References--Objects can interact with each other through references that 
identify a specific object that is to receive a message. References are 
often implemented as pointers but can also use other mechanisms, such as 
keys, that are unique within a class. References allow objects within a 
class to deliver a message to a specifically identified object within 
another class. 
Message--A message delivers information from one object to another. This 
information may be specific data values or may consist only of the fact 
that the particular message was sent. Messages between objects are also 
implemented in more than one way--sometimes using function calls, while 
sometimes transmitting one or more data values between objects. 
Logical View--The data fields and functions of an object may support more 
than one logical view of that object. A logical view is one that presents 
some aspects of an object that are relevant for a particular purpose while 
suppressing some aspects that are not relevant for the particular purpose. 
For example, one logical view might include pay information, that is 
needed by a payroll department, while another logical view might exclude 
pay information, since pay information is typically very private and not 
available to most users of a database. 
Data Set--A data set is any combination of data values with a logical 
relationship. A data set might be all of the data values for an object, 
those data values that support a particular logical view, those data 
values in common to two or more logical views, or any other useful 
combination. 
Relational Database--A relational database encompasses any database system 
that stores data as one or more tables with each table divided into one or 
more columns. Rows within each table hold a different set of data. 
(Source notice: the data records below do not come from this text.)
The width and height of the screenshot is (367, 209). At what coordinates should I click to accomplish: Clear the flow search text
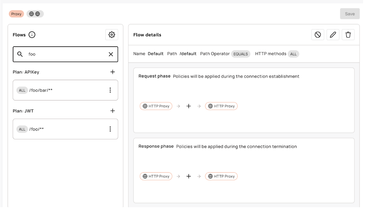pos(111,54)
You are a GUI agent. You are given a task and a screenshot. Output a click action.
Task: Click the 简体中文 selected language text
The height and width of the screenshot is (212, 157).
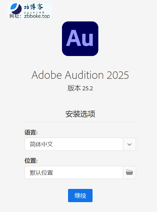pos(42,144)
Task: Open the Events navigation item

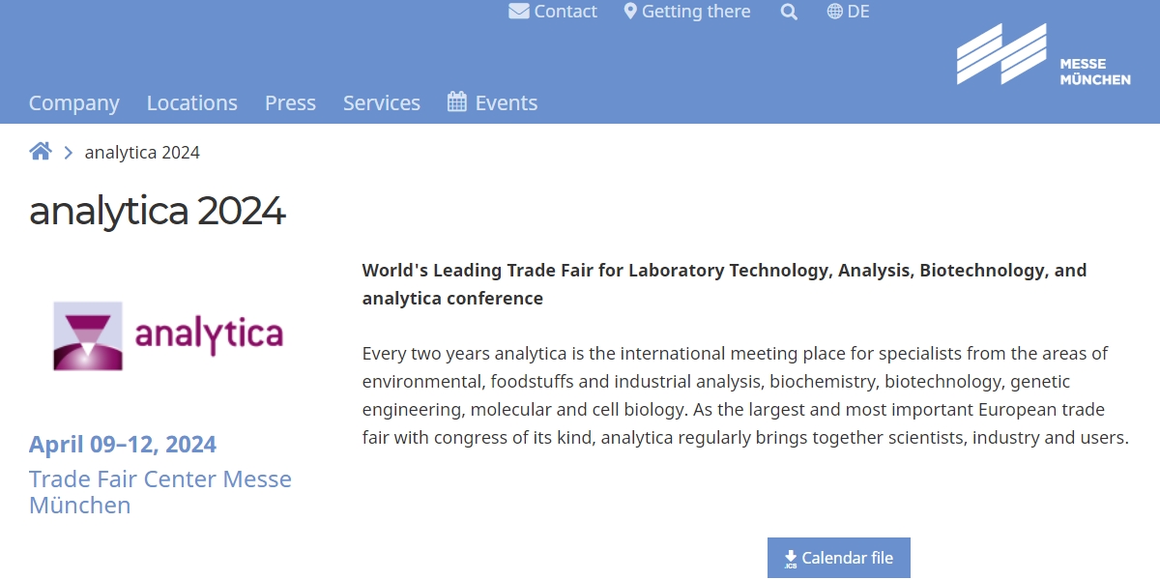Action: (x=506, y=102)
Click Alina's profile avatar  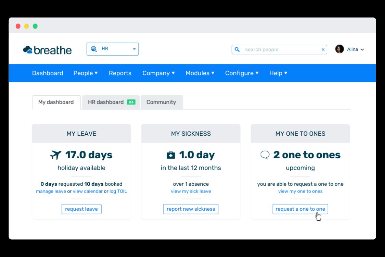(x=339, y=49)
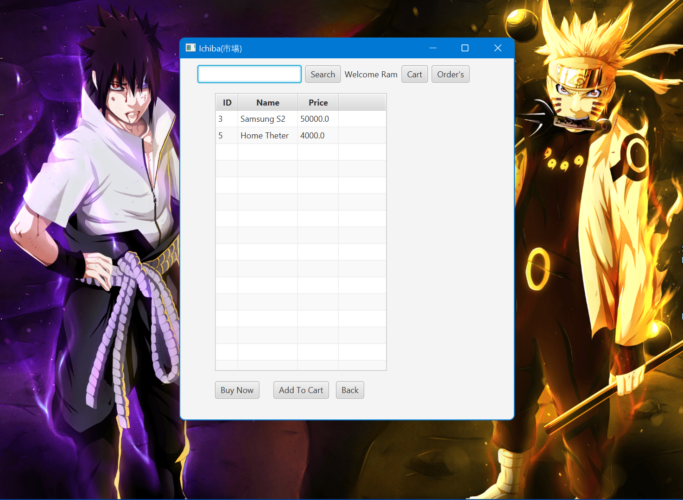Sort table by Price column header
Image resolution: width=683 pixels, height=500 pixels.
pyautogui.click(x=318, y=102)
Query Request--A query request is any request sent to a database that 
retrieves, inserts, or modifies data within the database. 
Relational Database Management System--A relational database management 
system is the software, and any specific hardware, that manages and 
provides access to one or more logical databases. 
Logical Database--A logical database is a set of tables that is associated 
with a particular task. Typically, a database user is logged in to a 
single logical database at a time, and that logical database is the 
default target for all query requests submitted by that user. By making an 
explicit request, however, a database user can access a logical database 
different from the logical database into which they are logged. 
FIG. 1 shows a block diagram of a computer system incorporating the present 
invention. Computer system 100 contains a processing element 102. The 
processing element 102 communicates to other elements of the computer 
system over a system bus 104. A keyboard 106 allows text input to the 
computer system and a mouse device 108 allows locator input to the 
computer system. A display 110 provides output from the computer system. A 
disk 112 served as mass storage for the computing system including storage 
for the relational database and processing functions of the present 
invention. 
A memory 116 contains an operating system 118, which may be any of a 
plurality of commercially available operating systems. The memory 116 also 
contains the database view retriever class/objects 120 and the modified 
application class/objects 122 of the present invention. The processing 
element 102 of the computer system 100 executes the code portion of the 
database access objects and application objects and transfers data between 
the database access objects and the disk 112 as required by the present 
invention. 
FIG. 2 shows a simple class of an example application, that will be used in 
the following discussions. This simple class is a modified application 
class, as will be more fully described below with respect to FIG. 4. The 
example application comprises an employee information system shared by 
personnel and payroll departments of a company. Although all of the 
classes contain processing functions, in this example they have been 
omitted for simplicity; only the names and data fields for the classes are 
shown. The Employee class 202 contains the data fields that are common to 
all uses of the class, such as the Name and ID of the employee. 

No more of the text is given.